* START Information provided *

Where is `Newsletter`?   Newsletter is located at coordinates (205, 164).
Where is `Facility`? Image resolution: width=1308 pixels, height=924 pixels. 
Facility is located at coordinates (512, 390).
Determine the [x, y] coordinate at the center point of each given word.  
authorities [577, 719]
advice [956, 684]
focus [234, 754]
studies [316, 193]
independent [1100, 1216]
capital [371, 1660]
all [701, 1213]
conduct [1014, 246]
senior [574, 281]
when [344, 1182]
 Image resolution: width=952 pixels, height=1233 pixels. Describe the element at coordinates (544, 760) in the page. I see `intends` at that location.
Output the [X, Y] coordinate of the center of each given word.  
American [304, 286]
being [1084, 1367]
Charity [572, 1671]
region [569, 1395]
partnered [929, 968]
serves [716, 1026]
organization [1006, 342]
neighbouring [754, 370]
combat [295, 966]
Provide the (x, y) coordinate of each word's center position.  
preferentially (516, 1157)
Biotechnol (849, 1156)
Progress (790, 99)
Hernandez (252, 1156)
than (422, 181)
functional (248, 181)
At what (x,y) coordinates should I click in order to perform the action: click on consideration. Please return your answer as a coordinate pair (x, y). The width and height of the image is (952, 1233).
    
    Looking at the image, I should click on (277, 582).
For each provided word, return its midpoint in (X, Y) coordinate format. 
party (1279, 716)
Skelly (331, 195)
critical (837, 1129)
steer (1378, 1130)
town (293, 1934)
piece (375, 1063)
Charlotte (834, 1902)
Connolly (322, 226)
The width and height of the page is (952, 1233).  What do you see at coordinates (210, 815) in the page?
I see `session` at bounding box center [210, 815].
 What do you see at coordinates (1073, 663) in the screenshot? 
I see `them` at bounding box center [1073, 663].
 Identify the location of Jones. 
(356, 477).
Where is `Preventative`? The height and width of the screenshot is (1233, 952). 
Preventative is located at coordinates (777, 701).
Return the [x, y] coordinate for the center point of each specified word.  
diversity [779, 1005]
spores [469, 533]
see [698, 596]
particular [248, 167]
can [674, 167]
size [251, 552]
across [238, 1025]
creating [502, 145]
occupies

* END Information provided *

● Set exercise: Extract every line of the listing above and reproduce each one without any change.

● Solved problem:
Where is `Newsletter`?   Newsletter is located at coordinates (205, 164).
Where is `Facility`? Image resolution: width=1308 pixels, height=924 pixels. 
Facility is located at coordinates (512, 390).
Determine the [x, y] coordinate at the center point of each given word.  
authorities [577, 719]
advice [956, 684]
focus [234, 754]
studies [316, 193]
independent [1100, 1216]
capital [371, 1660]
all [701, 1213]
conduct [1014, 246]
senior [574, 281]
when [344, 1182]
 Image resolution: width=952 pixels, height=1233 pixels. Describe the element at coordinates (544, 760) in the page. I see `intends` at that location.
Output the [X, Y] coordinate of the center of each given word.  
American [304, 286]
being [1084, 1367]
Charity [572, 1671]
region [569, 1395]
partnered [929, 968]
serves [716, 1026]
organization [1006, 342]
neighbouring [754, 370]
combat [295, 966]
Provide the (x, y) coordinate of each word's center position.  
preferentially (516, 1157)
Biotechnol (849, 1156)
Progress (790, 99)
Hernandez (252, 1156)
than (422, 181)
functional (248, 181)
At what (x,y) coordinates should I click in order to perform the action: click on consideration. Please return your answer as a coordinate pair (x, y). The width and height of the image is (952, 1233).
    
    Looking at the image, I should click on (277, 582).
For each provided word, return its midpoint in (X, Y) coordinate format. 
party (1279, 716)
Skelly (331, 195)
critical (837, 1129)
steer (1378, 1130)
town (293, 1934)
piece (375, 1063)
Charlotte (834, 1902)
Connolly (322, 226)
The width and height of the page is (952, 1233).  What do you see at coordinates (210, 815) in the page?
I see `session` at bounding box center [210, 815].
 What do you see at coordinates (1073, 663) in the screenshot? 
I see `them` at bounding box center [1073, 663].
 Identify the location of Jones. 
(356, 477).
Where is `Preventative`? The height and width of the screenshot is (1233, 952). 
Preventative is located at coordinates (777, 701).
Return the [x, y] coordinate for the center point of each specified word.  
diversity [779, 1005]
spores [469, 533]
see [698, 596]
particular [248, 167]
can [674, 167]
size [251, 552]
across [238, 1025]
creating [502, 145]
occupies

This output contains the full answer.